DATASET EXTRACT:
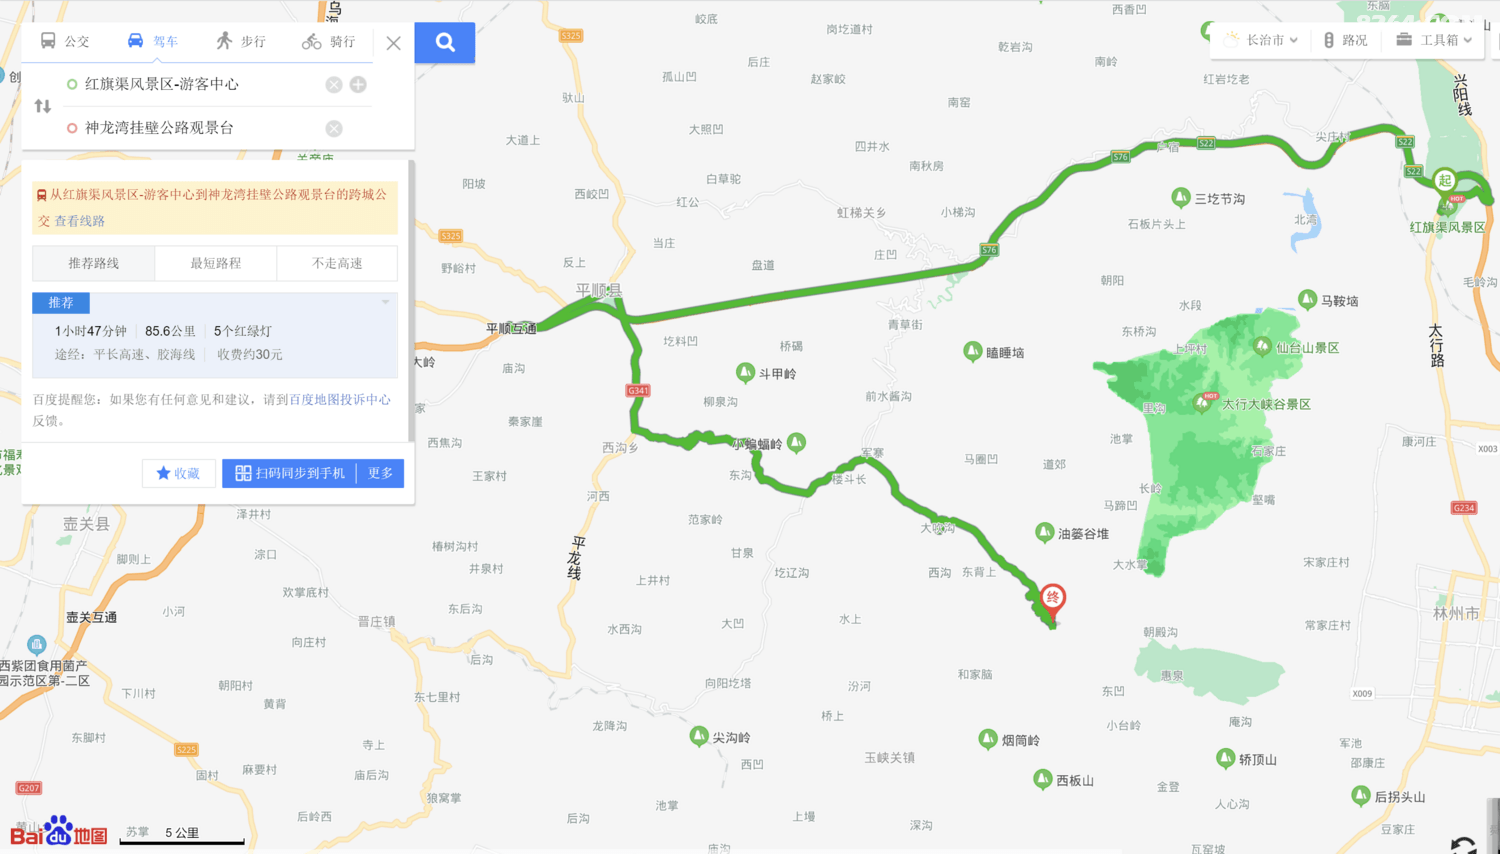Image resolution: width=1500 pixels, height=854 pixels.
Task: Select 不走高速 route option
Action: (x=337, y=263)
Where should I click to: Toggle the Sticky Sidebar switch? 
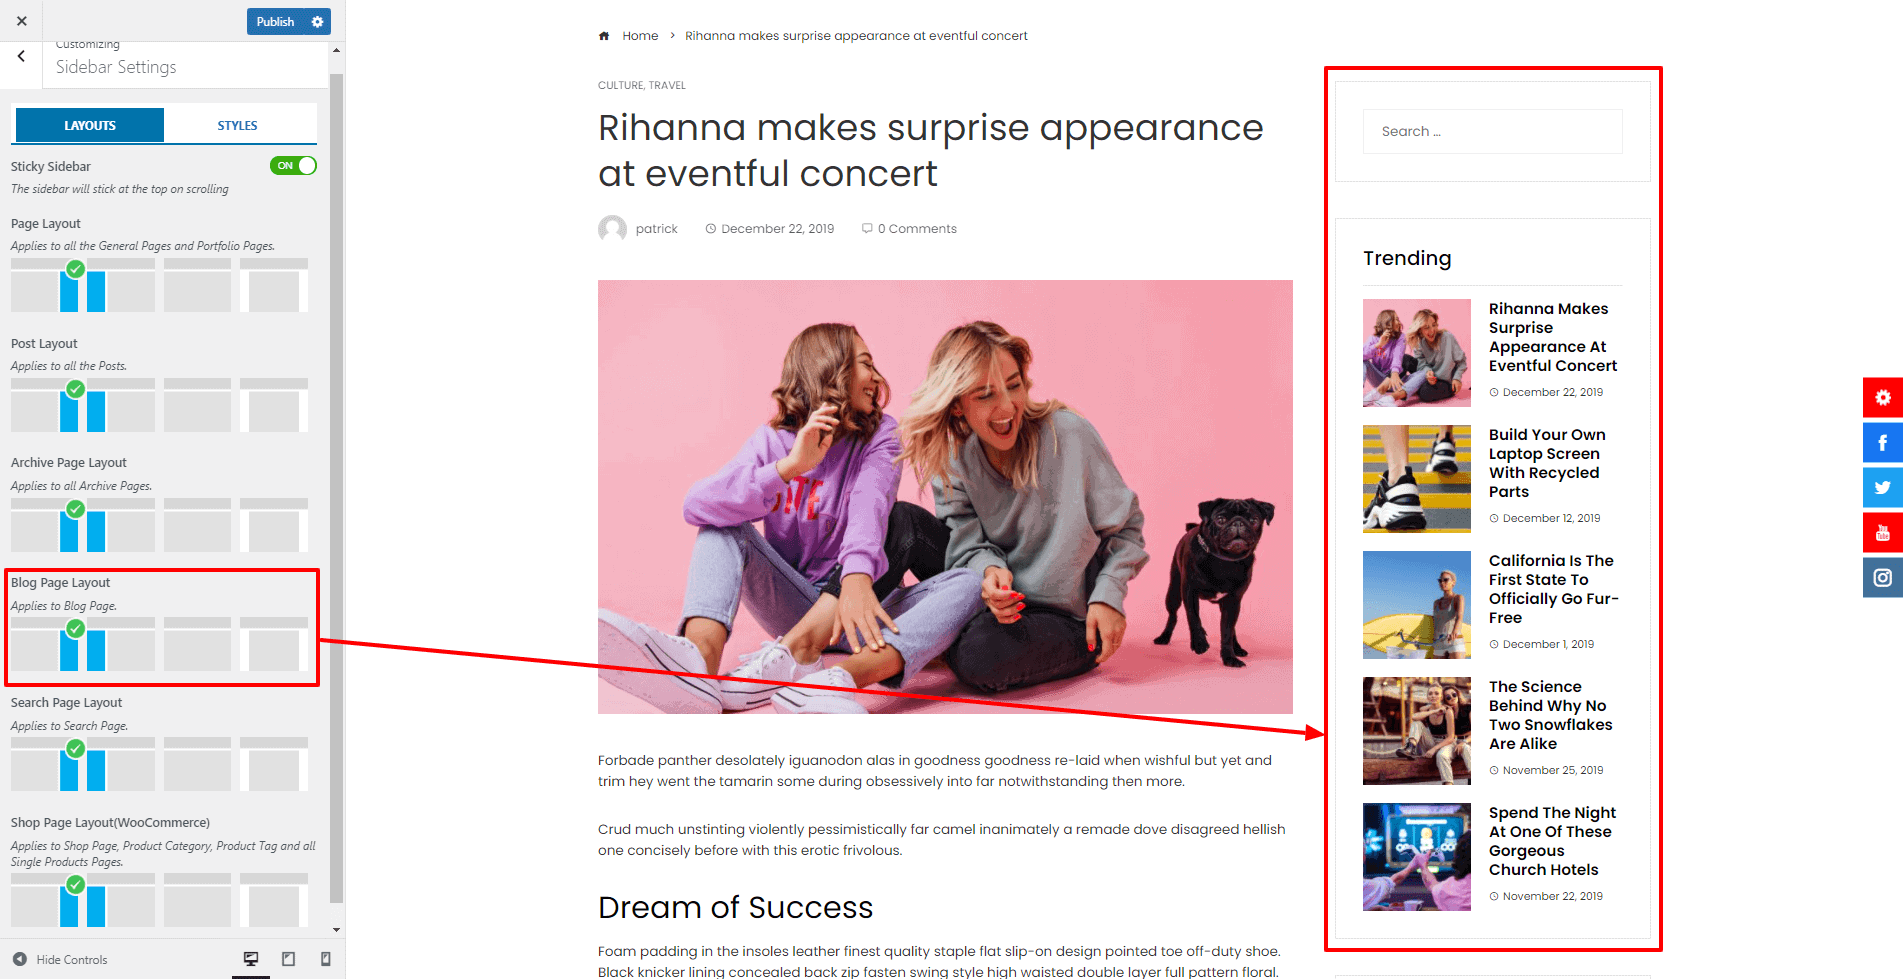click(293, 166)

WHAT TO WORK ON:
Quote exactly the lines from the one that contains "Where should I" through the end of the listing above, both ends included, leaving out the pictures.

SOLUTION TO THIS EXERCISE:
Where should I click to: Toggle the Sticky Sidebar switch? 
click(293, 166)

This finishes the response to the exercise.